Page 1 of 1 [ 7 posts ] 

Miyah
Veteran
Veteran

User avatar

Joined: 26 Jul 2007
Age: 43
Gender: Female
Posts: 741

30 Nov 2010, 1:20 pm

I have a casual friend who, like myself, has Asperger's Syndrome. He has more severe symptoms that fall under his sensory areas. In came cases he has to wear ear plugs when he goes out in public. He also does not like to be touched and I cannot give him hugs. He also over loads on things and gets stressed out over things more than usual.

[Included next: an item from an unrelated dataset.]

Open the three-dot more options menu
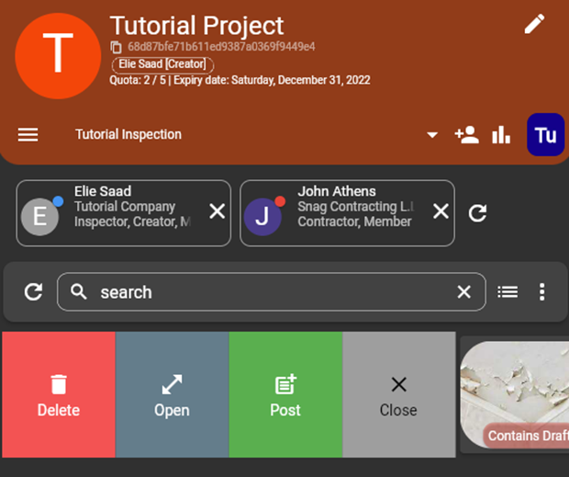 coord(542,292)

I really feel like he uses his disoder to make other people feel sorry for him or as an excuse so that he can get by with things. For example, he tries to use it whenever he says something to hurt my feelings. When I get mad, he tries to run tell me that it was his Asperger's Syndrome getting in the way and that I not worry about it.

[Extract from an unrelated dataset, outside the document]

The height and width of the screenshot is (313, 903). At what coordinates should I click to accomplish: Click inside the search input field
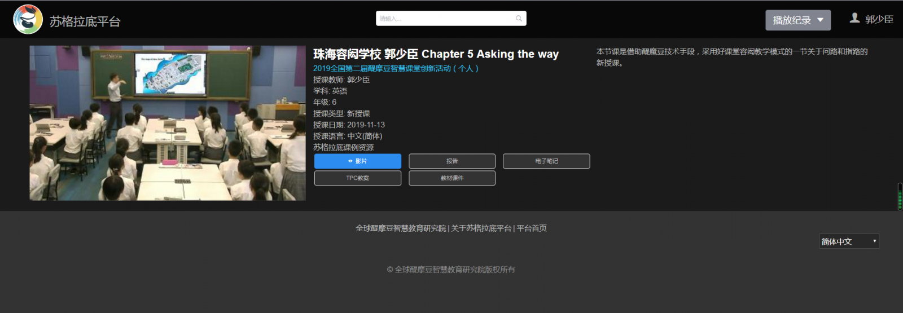coord(451,19)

One good example was fairly recently when I asked him how his Thanksgiving was. He responded by telling me that his parents complimented him on his behavior. I then tried to be nice by complimenting that he is maturing nicely. He, however, took it the wrong way and threw a fit by saying that what I said was an insult. He then went on to mention that he didn't need that insult because he had a delicate day ahead of him.

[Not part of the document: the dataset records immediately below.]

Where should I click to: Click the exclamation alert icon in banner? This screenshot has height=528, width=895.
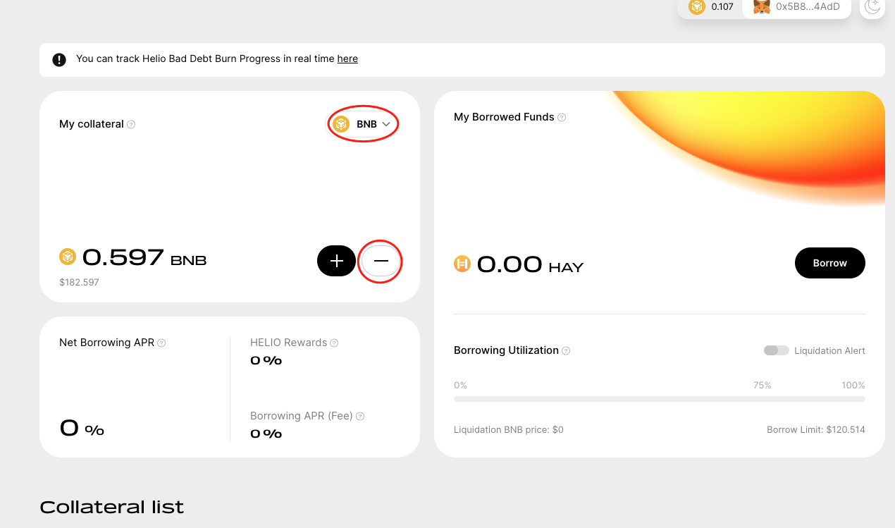pyautogui.click(x=59, y=60)
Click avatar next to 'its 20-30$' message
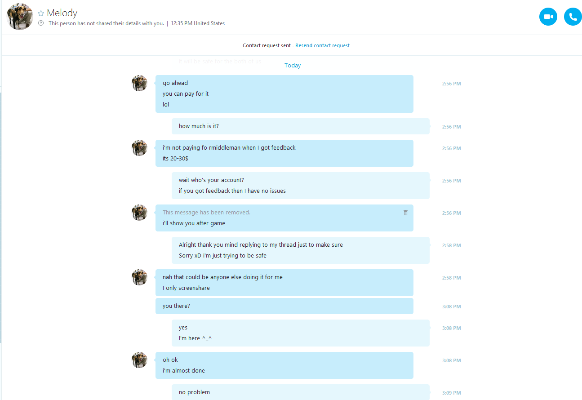Screen dimensions: 582x400 pyautogui.click(x=139, y=148)
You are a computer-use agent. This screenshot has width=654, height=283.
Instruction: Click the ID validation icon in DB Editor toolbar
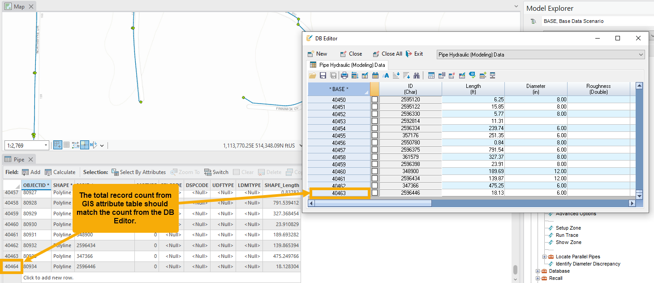click(x=472, y=75)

How can I let him know without yelling back at him that his behavior is unacceptable?



RightGalaxy
Veteran
Veteran

User avatar

Joined: 21 Dec 2008
Age: 64
Gender: Female
Posts: 3,145

30 Nov 2010, 2:17 pm

He's 33 and you're telling him he's maturing nicely! Are you out of your mind?!
I think he's uses the excuse of his own asperger's so as not to kill you.



Miyah
Veteran
Veteran

User avatar

Joined: 26 Jul 2007
Age: 43
Gender: Female
Posts: 741

30 Nov 2010, 2:44 pm

I was saying that because he is learning to adapt to environments with lots of high stress even thought he does not like that environment. He then threw a fit as if I said something really bad to him.



RightGalaxy
Veteran
Veteran

User avatar

Joined: 21 Dec 2008
Age: 64
Gender: Female
Posts: 3,145

01 Dec 2010, 10:08 am

Miyah wrote:
I was saying that because he is learning to adapt to environments with lots of high stress even thought he does not like that environment. He then threw a fit as if I said something really bad to him.


Couldn't you put it a different way like, "You're nicely adapting to very stressful situations! Good for you!" not "Your maturing". It's as if you said he's immature and now finally at 33, he's maturing. No wonder why he threw a fit. How would you feel if you gave him a splendid gift and he replied, "How mature of you." That's what you would say to a 7 year old who just gave you a Rolex. Wouldn't you say, "What the heck is that supposed to mean?" Deep down inside you just might feel he is immature. There's no shame in feeling your real feelings. The real shame is when a person feels one way and then convinces themself that they should feel another way. Miyah, his parents have a right to compliment him on his behavior. For you to do it is... rather insulting... unless his behavior had something to do with the relationship you have together.



Miyah
Veteran
Veteran

User avatar

Joined: 26 Jul 2007
Age: 43
Gender: Female
Posts: 741

01 Dec 2010, 1:19 pm

RG,
thanks for painting a broader picture for me about the situation. At the same time, he often likes to make everyone feel sorry for him because things didn't quite work out the way that he wanted because he's a genius. He also seems to act like the world owes him a living because he was taught by a recent mentor that people with Asperger's Syndrome are all geniuses. So, he gets mad and tries to make other people feel bad if you get mad at him. He says something like, "I have Asperger's syndrome and I am really smart. If you can't understand that then don't talk to me." He constantly wants to be the center of attention around everyone and it's not working with me.



jojobean
Veteran
Veteran

User avatar

Joined: 12 Aug 2009
Age: 47
Gender: Female
Posts: 3,341
Location: In Georgia sipping a virgin pina' colada while the rest of the world is drunk

02 Dec 2010, 3:25 am

it doesnt sound like you like him very much, why bother being friends if you 2 are not compatable.

He is who is he....accept it, or dont bother with him.


_________________
All art is a kind of confession, more or less oblique. All artists, if they are to survive, are forced, at last, to tell the whole story; to vomit the anguish up.
-James Baldwin


Miyah
Veteran
Veteran

User avatar

Joined: 26 Jul 2007
Age: 43
Gender: Female
Posts: 741

02 Dec 2010, 1:30 pm

jojobean wrote:
it doesnt sound like you like him very much, why bother being friends if you 2 are not compatable.

He is who is he....accept it, or dont bother with him.


Jojobean, lol. No, I like him. I just don't like the way he has been acting around me.